The mohawk-crested dromaeosaur meme warrants some discussion as well. While dromaeosaurs were depicted with feathers and head crests as far back as the 80s by artists such as Gregory S. Paul and Luis V. Rey (with the first feathered non-avian taxon being a crested Syntarsus depicted by Sarah B. Landry in 1975), there seems to have been a middle ground in the 90s for artists who weren’t entirely ready to go fully feathered, and instead stuck with scaly bodies combined with crested heads. The first design I know of in this style was Quetzal the Deinonychus in the 1993 comic Age of Reptiles by Ricardo Delgado, which may be the inspiration for Talon (similar colour scheme too), and then there’s Wayne Barlowe’s 1995 Velociraptor, which is too late to have been an influence, though I long thought it was. The Velociraptors from 2001’s Jurassic Park III are of course latecomers to this trend.

Back to the Talon toy in particular, the crest is one of various ways it differs from the game design in that the feathers seem to attach as a closely clustered tuft at the back of the head instead of as separate feathers running from the head and across the back of the neck. The individual feathers also seem proportionally far longer, and to have more defined barbs. While I like the game’s design more, perhaps there is some practical reason for having the feathers packed together as one piece of plastic, and they’re probably less likely to fall out. The feathers are white in both versions, though more yellowish in the game.

The head differs in that the eyes are much smaller in the toy than in the game, and the snout has a less concave profile, which I don’t see much logical reason for. Unfortunately, the head looks quite asymmetrical when seen from the front (with the jaw skewed to the left), and it appears that this is an issue for all copies of the figure. Apart from this, the proportions of the toy seem to match those of the game character overall, being those of a generic, unfeathered 90s dromaeosaur. The figure is about 22 cm long from the snout to the hind margin of the forward curved tail, and when in a horizontal pose, it’s about 13 cm tall at the head.

While the toy keeps the red, black, and white colour scheme of the game, the black stripes have white outlines that I don’t seem to recognise in the game (see this close up from the game’s “Making of” doc), but it does resemble some promo images from the time. The claws are also black in the toy, while they’re yellowish in the game. A minor point is that while the underside of the figure is white, this stops abruptly by the base of the tail joint instead of continuing on the underside of the tail, which looks unnatural. The figure also exists in at least an alternate yellow version.

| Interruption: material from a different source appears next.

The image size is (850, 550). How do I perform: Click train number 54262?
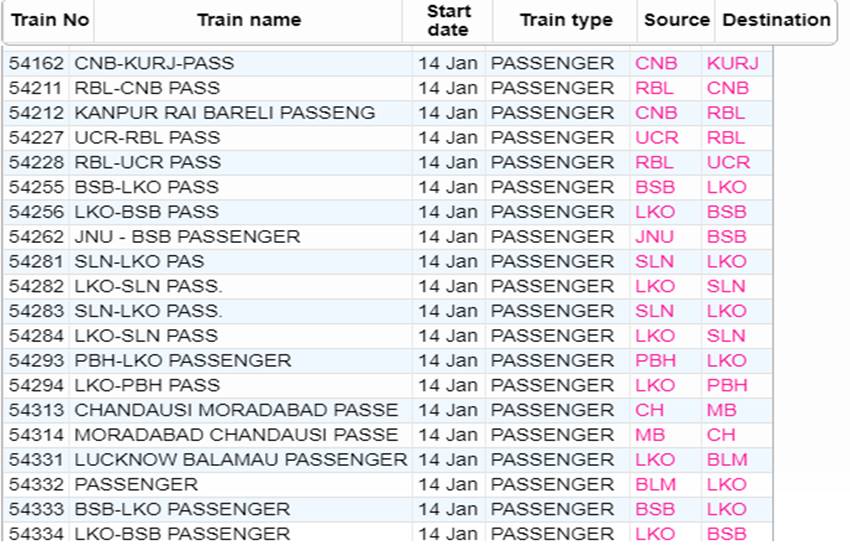pos(36,237)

Action-wise, the toy has arms and legs that can be rotated in unison, but this is mainly to put the arms in a locked position so that they can slash downwards when the legs are pulled back. This of course makes it generally hard to pose the limbs as one wishes, and since the legs have to lock into a position, it is also quite difficult to get the toy to stand on its own. I guess that’s where the rotating tail comes in, but when turning the tip down to act as a tripod, the stripes on the upper side of the tail are moved to the side, and it becomes very obvious that this is not their intended position. The toy originally came with red, bladed “gloves” and “boots,” but I’m kind of happy I didn’t get them with my figure, as they look ridiculous, and were not in the game.

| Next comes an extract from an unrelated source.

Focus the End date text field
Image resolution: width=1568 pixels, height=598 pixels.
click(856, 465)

All in all, it’s a pretty cool toy for historical reasons, being one of the earliest feathered non-avian dinosaur toys, if not the earliest feathered dromaeosaur toy, and along with the rest of the Primal Rage line, among the few dinosaurs from games that have been made into toys. While I wish it looked more like the game’s character in the head area, it is overall recognisable due to the colour scheme and crest. I also wish the limbs had been individually mobile and that the jaws could have moved, but I guess all design energy went into the arm slashing mechanism. Used figures seem to be widely available and rather cheap. As a side note, shortly after I received this figure, I noticed it in the 1997 film As Good as it Gets, where the Helen Hunt character’s kid holds it in a shot at 47:16 in.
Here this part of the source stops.